Our next motorcycle epic – Morocco to Japan – is about to begin.

We’ve beaten the motorbikes to Morocco by a few days so an opportunity to acclimatise and soak up the atmosphere sans hot & sweaty riding apparel. We’re in Agadir, a city on the southern coast of Morocco Proper with some 500,000 residents and wonderful beaches. I say ‘proper’ because not far south of here is the disputed border of the old Spanish, or Western Sahara, which Morocco doesn’t recognise and indeed has occupied since 1976 when the Spanish pulled out. The 2,700 km berm (sand wall) the Moroccan’s built in the 1980’s & loaded with landmines makes the 250km DMZ on the Korean peninsula look like a line in a children’s sandpit. It runs all the way from Mauritania’s northern border up to Morocco Proper – all to keep out the displaced members of the 400,000 Sahrawi population – nowadays located mainly in refugee camps in the southwest corner of Algeria. Their insurgency movement, the Polisario is recognised by the UN as the representative of the people of Western Sahara – only Morocco says ‘too bad’.

We’re thinking of heading south to see it.

Meanwhile, we’re doing Agadir on bicycles today and so it’s straight to the Souk El-Had, one of those every-day-of-the-week, Sunday markets. It’s monstrous, with all the wares and marvellous veggies you’d expect – albeit at a fraction of the price we’re used to.
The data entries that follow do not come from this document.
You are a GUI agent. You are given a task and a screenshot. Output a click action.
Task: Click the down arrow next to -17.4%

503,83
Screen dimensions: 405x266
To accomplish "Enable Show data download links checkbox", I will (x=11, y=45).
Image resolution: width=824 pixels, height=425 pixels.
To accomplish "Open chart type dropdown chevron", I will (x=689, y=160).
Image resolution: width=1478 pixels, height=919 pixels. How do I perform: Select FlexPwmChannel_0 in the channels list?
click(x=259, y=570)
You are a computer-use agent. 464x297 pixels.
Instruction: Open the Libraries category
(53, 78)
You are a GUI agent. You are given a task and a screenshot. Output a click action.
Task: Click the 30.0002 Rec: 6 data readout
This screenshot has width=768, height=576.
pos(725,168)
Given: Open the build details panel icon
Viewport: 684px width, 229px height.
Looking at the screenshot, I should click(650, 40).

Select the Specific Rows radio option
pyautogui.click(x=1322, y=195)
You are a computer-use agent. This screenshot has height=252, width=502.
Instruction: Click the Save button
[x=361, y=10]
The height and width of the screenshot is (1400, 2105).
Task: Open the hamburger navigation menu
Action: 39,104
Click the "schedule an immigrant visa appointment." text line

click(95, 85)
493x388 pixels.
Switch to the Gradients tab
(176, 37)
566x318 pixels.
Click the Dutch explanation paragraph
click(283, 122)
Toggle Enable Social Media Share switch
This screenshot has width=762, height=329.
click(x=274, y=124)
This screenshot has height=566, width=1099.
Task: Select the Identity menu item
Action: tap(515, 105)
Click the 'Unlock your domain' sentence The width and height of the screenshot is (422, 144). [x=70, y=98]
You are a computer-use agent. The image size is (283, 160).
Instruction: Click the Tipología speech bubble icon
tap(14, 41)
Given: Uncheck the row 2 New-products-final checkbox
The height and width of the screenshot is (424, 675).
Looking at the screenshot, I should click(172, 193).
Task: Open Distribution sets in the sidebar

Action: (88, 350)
But after a while wandering through the labyrinth of stalls  – and stocking up on dates and olives – we settle into a café stall for our first tagine of the trip. At $3 it’s slightly cheaper than the $25 equivalent in Wellington, not to mention the authenticity of eating in a bazaar surrounded by folks in strange dresses all selling strange spices and fruits. This will be our norm I’m sure, by the time we catch the ferry from Tangier to Europe in a month’s time.

Latest word is the container with our motor bikes has landed in Casablanca, some 500 kms north of here.  So it’s decision time – head north or south first?